Thanks for visiting. On a daily basis we scan Florida's major daily newspapers for significant Florida political news and punditry. We also review the editorial pages and political columnists/pundits for Florida political commentary. The papers we review include: the Miami Herald, Sun-Sentinel, Palm Beach Post, Naples News, Sarasota Herald Tribune, St Pete Times, Tampa Tribune, Orlando Sentinel, the Daytona Beach News-Journal, Tallahassee Democrat, and, occasionally, the Florida Times Union; we also review the political news blogs associated with these newspapers.

For each story, column, article or editorial we deem significant, we post at least the headline and link to the piece; the linked headline always appears in quotes. We quote the headline for two reasons: first, to allow researchers looking for the cited piece to find it (if the link has expired) by searching for the original title/headline via a commercial research service. Second, quotation of the original headline permits readers to appreciate the spin from the original piece, as opposed to our spin.

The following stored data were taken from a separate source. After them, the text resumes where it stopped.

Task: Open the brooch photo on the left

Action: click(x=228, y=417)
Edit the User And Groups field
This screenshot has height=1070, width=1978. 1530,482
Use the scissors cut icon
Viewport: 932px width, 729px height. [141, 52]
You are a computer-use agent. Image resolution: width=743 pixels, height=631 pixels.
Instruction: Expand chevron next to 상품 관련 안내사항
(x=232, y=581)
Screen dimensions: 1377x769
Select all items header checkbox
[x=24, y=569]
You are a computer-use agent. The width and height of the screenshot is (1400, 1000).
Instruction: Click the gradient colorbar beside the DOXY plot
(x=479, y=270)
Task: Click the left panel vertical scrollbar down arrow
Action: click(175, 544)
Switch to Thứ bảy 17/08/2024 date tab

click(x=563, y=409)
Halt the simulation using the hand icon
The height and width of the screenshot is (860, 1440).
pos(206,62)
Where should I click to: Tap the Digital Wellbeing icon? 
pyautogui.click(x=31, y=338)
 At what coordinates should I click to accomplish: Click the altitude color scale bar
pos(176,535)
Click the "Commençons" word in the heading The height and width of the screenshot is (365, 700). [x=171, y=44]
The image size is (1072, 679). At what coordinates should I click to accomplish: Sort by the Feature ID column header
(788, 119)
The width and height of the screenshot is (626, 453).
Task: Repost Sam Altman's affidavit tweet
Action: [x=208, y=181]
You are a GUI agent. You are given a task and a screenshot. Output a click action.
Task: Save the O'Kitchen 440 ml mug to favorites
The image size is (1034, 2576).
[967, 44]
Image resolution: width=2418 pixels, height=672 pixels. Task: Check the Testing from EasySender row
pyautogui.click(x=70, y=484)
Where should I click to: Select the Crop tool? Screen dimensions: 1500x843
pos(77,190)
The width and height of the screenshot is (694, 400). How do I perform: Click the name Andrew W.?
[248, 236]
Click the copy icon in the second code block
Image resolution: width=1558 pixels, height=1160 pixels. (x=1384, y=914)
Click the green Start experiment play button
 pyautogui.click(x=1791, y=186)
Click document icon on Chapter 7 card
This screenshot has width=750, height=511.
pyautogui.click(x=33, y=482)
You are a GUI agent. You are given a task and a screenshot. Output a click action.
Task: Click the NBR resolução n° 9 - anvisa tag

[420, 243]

Not that we don't provide spin; we do, and plenty of it. Our perspective appears in post headlines, the subtitles within the post (in bold), and the excerpts from the linked stories we select to quote; we also occasionally provide other links and commentary about certain stories. While our bias should be immediately apparent to any reader, we nevertheless attempt to link to every article, column or editorial about Florida politics in every major online Florida newspaper.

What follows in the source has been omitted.